Tandis que les pays industrialisés souffrent d’une évolution démographique défavorable, on note que le coin fiscal a augmenté davantage pour les ménages avec enfants que pour les célibataires. Le coin fiscal suisse est également compétitif pour les ménages avec deux salaires et deux enfants (17,1%), par rapport à une moyenne de 29,8% dans l’OCDE, au taux de 42,6% en Allemagne, de 41% en France et de 24,6% aux Etats-Unis.

Depuis le début du siècle, le coin fiscal a tendance à légèrement diminuer dans l’OCDE, soit de 33,1% en moyenne en 2000 à 31,3% en 2025. Mais en Suisse il est presque stable (20,2% en 2000 et 20,1% en 2025).

Un des éléments clés de ce rapport s’intéresse à l’incitation au travail à travers le taux moyen d’imposition des personnes physiques (impôt sur le revenu et cotisations salariales en pourcentage du salaire brut). La Suisse tire son épingle du jeu avec 18,1%, contre 25,1% en moyenne dans l’OCDE (pour un célibataire sans enfant). 

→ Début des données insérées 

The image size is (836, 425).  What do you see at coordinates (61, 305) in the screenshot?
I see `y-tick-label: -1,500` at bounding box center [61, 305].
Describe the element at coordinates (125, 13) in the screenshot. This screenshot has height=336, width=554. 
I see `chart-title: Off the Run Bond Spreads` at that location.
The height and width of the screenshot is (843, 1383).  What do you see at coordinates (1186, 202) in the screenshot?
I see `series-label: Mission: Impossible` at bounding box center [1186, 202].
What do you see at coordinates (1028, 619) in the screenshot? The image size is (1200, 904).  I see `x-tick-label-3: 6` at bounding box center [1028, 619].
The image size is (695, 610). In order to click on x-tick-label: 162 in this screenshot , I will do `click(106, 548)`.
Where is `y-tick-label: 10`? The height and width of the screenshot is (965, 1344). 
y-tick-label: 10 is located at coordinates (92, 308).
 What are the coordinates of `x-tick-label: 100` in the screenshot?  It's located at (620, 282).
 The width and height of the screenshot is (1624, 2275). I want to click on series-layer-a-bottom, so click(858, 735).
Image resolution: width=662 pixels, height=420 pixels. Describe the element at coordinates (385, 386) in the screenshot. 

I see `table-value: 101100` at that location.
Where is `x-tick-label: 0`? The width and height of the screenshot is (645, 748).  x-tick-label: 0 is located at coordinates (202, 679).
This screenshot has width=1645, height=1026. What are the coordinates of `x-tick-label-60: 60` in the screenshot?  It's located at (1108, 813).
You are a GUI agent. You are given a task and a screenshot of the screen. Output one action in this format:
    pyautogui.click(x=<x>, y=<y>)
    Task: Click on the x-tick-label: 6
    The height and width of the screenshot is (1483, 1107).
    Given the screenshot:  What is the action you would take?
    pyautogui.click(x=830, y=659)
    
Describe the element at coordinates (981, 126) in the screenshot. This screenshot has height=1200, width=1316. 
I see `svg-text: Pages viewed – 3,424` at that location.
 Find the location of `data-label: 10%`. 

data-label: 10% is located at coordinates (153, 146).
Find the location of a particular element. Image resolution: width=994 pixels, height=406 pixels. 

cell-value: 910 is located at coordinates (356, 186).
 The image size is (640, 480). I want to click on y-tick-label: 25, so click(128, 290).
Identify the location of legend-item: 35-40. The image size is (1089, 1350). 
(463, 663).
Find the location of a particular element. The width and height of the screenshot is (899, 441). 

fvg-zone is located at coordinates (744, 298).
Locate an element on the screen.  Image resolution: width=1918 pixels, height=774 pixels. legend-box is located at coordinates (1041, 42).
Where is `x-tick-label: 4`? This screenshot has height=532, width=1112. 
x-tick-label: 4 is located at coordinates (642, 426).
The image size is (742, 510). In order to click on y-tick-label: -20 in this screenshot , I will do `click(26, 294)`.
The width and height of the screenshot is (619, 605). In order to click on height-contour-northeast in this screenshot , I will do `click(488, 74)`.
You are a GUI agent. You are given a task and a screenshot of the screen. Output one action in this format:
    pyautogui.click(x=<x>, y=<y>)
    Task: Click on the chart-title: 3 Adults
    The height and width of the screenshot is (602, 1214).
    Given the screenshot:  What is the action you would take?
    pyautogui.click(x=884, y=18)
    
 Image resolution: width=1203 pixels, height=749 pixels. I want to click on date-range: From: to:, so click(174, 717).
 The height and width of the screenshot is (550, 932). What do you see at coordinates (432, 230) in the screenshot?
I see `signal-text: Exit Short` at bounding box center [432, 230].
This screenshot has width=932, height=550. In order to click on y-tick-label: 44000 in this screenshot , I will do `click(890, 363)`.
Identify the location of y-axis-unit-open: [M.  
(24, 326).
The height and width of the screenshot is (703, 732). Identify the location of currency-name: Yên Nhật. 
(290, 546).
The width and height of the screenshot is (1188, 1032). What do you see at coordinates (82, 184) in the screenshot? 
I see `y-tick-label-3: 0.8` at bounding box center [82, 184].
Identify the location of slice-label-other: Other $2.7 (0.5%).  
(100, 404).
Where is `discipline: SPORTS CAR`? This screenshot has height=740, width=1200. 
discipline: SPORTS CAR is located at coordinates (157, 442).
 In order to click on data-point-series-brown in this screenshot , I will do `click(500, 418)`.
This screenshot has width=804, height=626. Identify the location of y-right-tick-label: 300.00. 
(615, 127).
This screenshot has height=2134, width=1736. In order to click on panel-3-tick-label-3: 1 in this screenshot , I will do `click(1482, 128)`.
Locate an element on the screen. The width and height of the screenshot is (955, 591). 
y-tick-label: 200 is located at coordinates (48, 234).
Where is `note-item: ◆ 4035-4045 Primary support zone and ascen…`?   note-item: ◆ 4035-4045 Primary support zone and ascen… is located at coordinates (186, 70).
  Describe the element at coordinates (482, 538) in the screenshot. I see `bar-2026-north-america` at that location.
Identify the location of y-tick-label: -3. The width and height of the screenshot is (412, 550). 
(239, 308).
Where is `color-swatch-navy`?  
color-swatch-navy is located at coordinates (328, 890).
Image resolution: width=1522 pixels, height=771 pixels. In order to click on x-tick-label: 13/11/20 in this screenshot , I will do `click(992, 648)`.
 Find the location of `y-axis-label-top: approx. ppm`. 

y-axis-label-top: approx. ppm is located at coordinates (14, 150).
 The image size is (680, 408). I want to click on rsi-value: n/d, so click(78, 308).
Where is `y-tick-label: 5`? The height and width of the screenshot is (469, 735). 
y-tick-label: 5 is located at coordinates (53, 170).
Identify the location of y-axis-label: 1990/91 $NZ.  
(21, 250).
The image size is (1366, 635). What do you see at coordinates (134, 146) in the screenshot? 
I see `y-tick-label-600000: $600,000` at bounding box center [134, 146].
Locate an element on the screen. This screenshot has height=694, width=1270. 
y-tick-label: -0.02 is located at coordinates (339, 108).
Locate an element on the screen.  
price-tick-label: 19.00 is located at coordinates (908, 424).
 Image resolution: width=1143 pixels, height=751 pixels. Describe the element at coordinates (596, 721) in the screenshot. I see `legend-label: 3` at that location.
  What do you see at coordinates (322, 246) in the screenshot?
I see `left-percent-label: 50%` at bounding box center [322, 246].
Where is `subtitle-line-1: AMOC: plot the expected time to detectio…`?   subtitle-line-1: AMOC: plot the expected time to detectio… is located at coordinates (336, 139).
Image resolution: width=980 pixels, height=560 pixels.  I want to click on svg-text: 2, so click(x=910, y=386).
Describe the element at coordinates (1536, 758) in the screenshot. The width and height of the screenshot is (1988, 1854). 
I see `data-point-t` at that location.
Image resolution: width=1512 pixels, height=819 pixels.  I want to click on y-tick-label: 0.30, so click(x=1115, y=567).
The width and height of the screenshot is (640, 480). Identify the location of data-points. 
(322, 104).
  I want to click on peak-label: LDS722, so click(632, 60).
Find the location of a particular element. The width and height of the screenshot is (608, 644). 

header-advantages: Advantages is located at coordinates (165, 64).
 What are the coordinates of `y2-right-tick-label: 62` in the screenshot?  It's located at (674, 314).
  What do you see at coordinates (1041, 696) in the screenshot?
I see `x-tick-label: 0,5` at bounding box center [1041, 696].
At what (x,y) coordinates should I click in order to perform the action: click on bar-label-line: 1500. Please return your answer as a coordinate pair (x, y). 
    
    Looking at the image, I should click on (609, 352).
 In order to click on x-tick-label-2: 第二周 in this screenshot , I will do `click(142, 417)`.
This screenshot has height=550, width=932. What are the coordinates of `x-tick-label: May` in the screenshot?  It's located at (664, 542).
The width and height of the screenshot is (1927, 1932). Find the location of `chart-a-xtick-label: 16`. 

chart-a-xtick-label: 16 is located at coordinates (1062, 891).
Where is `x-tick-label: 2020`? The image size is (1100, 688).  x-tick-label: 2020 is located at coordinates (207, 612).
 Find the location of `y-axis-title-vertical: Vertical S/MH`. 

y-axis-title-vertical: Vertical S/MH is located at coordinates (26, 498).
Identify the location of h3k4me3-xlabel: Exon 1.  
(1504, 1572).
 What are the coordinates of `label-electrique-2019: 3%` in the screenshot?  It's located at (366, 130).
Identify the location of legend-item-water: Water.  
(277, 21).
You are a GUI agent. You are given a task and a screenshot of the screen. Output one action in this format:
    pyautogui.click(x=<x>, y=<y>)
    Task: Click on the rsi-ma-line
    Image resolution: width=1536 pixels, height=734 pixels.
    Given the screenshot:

Ce n’est finalement pas une surprise si la Suisse présente le salaire brut en dollars en parité du pouvoir d’achat le plus élevé (106'532 dollars), devant l’Allemagne (93'985 dollars) et le Luxembourg (93'203 dollars). Les Etats-Unis n’occupent que le 14e rang (73'520 dollars), la France le 17e rang (67'273 dollars).

La dernière étude de l’OCDE souligne les atouts libéraux que conserve encore la Suisse: une fiscalité relativement raisonnable, le respect de la propriété privée, sa force d’innovation, son système de formation duale et son esprit d’entreprise ainsi que ses institutions. Le faible endettement, la forte proportion de jeunes en emplois et le niveau de production plus élevé qu’ailleurs ne sont que les conséquences de ces atouts.